Work to do
Rewrite the items below, replacing "Image resolution" with "Screen size" and keeping everything else the same. Omit the pictures from your answer.

▬▬▬▬▬▬

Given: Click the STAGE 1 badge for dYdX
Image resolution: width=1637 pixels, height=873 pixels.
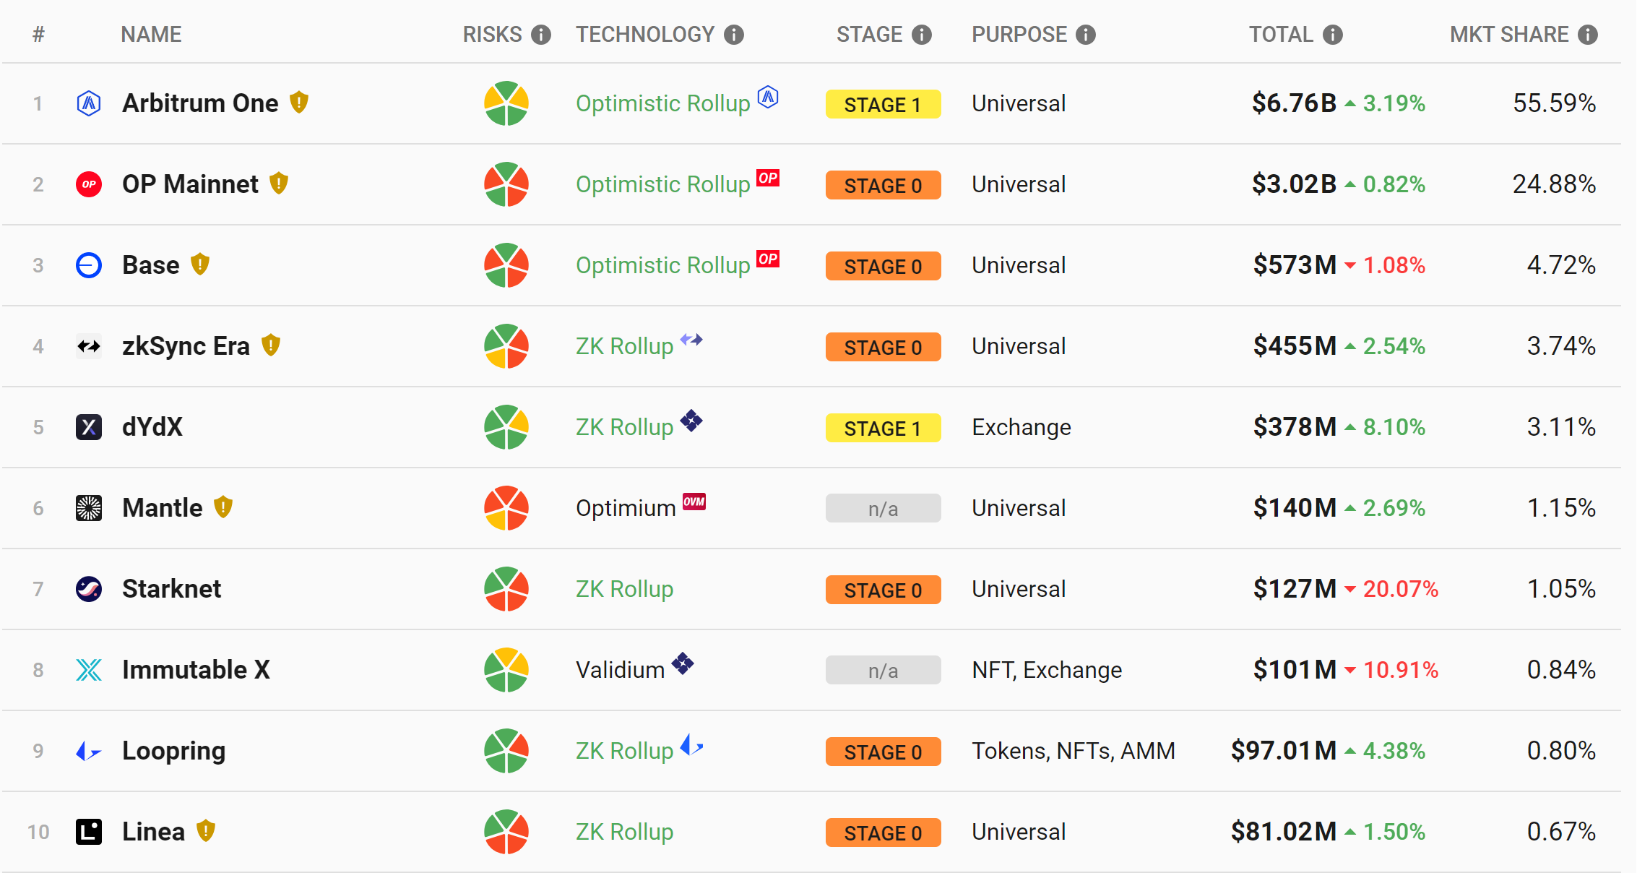Looking at the screenshot, I should 883,428.
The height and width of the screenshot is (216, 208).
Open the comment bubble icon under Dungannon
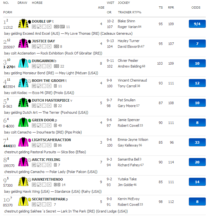click(44, 66)

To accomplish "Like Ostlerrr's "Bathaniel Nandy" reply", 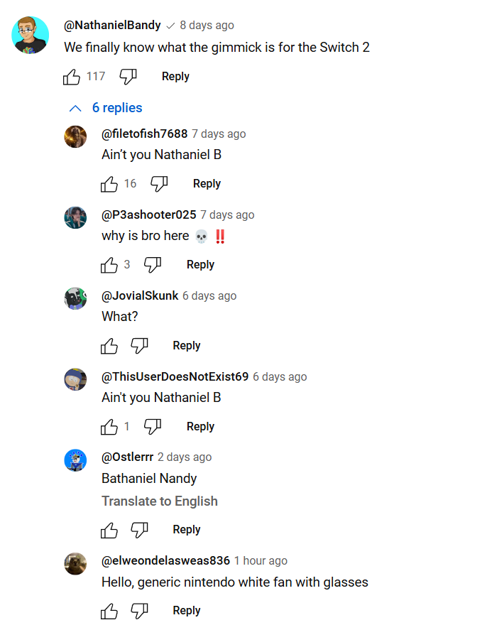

▬▬▬▬▬▬

Solution to this task
Given: Click the STAGE 1 badge for dYdX
Screen size: width=1637 pixels, height=873 pixels.
Looking at the screenshot, I should 883,428.
The height and width of the screenshot is (216, 208).
Open the comment bubble icon under Dungannon
click(44, 66)

To accomplish "Like Ostlerrr's "Bathaniel Nandy" reply", 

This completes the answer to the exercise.